Монастырская школа, руководимая некою урсулинкой (имени ее я предпочитаю здесь не называть), примыкала к утесу — хотя, скорее всего, он представляется мне таковым лишь в моих детских воспоминаниях. Если вспомнить получше, то была просто дюна, за рыхлым зыбким склоном которой песок и камни осыпались прямо в прилегающую бухту, далее переходящую в море. Там, у далеких северных берегов Франции, приливы достигают необычайной высоты; они казались мне солеными языками, через определенные промежутки времени вылизывавшими низменный пляж, над которым в тягучем ритме, задаваемом тиканьем церковных часов, текла наша жизнь.

Нас было человек шестьдесят воспитанниц, почти полностью оторванных от внешнего мира. Погребенные под каменной громадою монастыря, его обитательницы посвящали себя одному из двух миров. Монахини и те воспитанницы, чья жизненная судьба была предопределена бедностью или недостатком телесной красоты — к их числу принадлежала и я, — уповали на воздаяние в мире загробном, то есть жили в труде и молитве, чтобы вознестись на небеса и попасть в рай. Другие же ученицы, благодаря усилиям сестер-урсулинок тоже не забывавшие о мучениях Иисуса Христа и тому подобных вещах, стремились в иные блаженные сферы. Предвкушение совсем другой райской жизни затуманивало их взоры. Им предстояло вернуться «в свет» и там достигать всевозможных высот вместо того, чтобы терпеливо ждать награды «на том свете». Судьба готовила им возвращение домой, чтобы там они могли помыкать такими, как я, то есть бедными девушками, которые не решились навсегда стать Христовыми невестами и были обречены служить в буфетных и классных комнатах в качестве домашних учительниц или горничных.

К счастью, я могла учиться, ибо моя склонность к получению знаний была весьма своевременно распознана матерью-настоятельницей, сестрой Марией-дез-Анжес, чья доброта стала причиною и ее, и моих несчастий. Мы обе впоследствии стали жертвами приговора, вынесенного поистине сатанинским судилищем, состоящим из церковных святош. Но пока этого не произошло, я находила на книжных полках матери Марии все, чего хотела. Я читала все подряд — папские буллы наряду с романами миссис Радклиф и пьесами Шекспира. Последнего я боготворила и уже тогда могла повторить вслед за одним из его героев:

Я, мир презрев, теперь жизнь посвящаю

Уединению для исправления ума.

Уединение?
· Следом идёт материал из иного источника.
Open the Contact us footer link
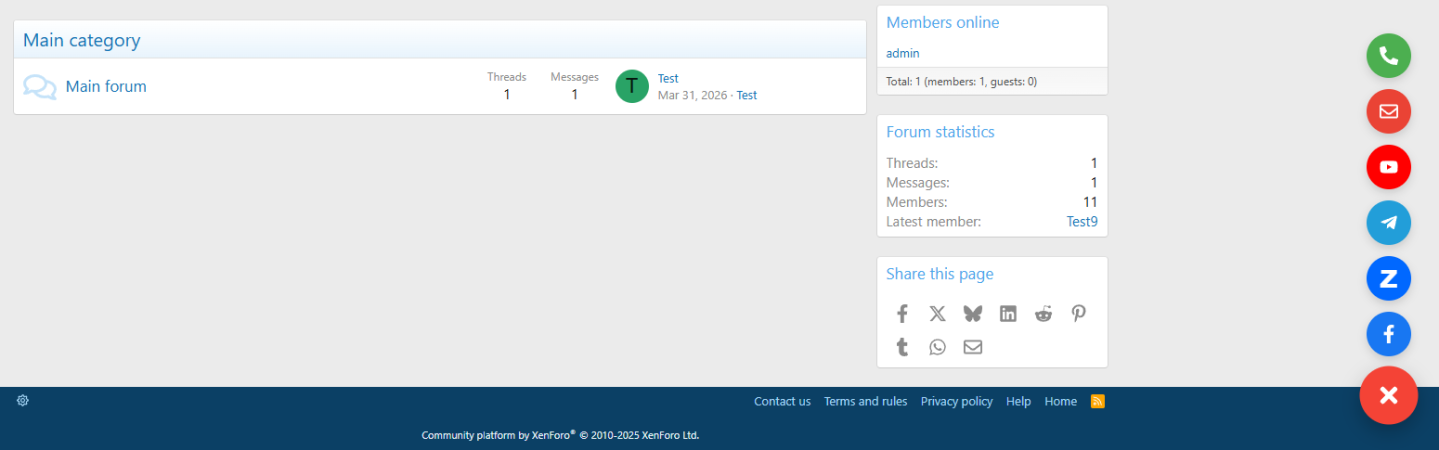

Это в монастырской-то школе? Что ж, поведаю еще о прошлых временах, как выразился бы Шекспир. Теперь мне следует вам рассказать, что в ту пору, случись мне открыть книгу на неизвестном — или пока не известном — языке, я не захлопнула бы ее, а постаралась бы отыскать соответствующий словарь и, найдя, положила бы его рядом с ней. Слова стали моим пристанищем. Все друзья, какие у меня были, существовали лишь на страницах книг. При помощи книг я проживала тысячи жизней, и каждая из них оказывалась лучше, чем моя настоящая. Мне нравилось читать повести о чужой любви, испытаниях, горе, страданиях, муках и смерти. Сердце мое билось в такт с сердцами героев. Я ощущала себя сопричастной великой любви и вершинам человеческого духа. Проливая слезы над книжными страницами, я радовалась и верила, что это возвышает меня. Сама моя природа изменялась и уже не походила на то, что мне приготовила злая судьба.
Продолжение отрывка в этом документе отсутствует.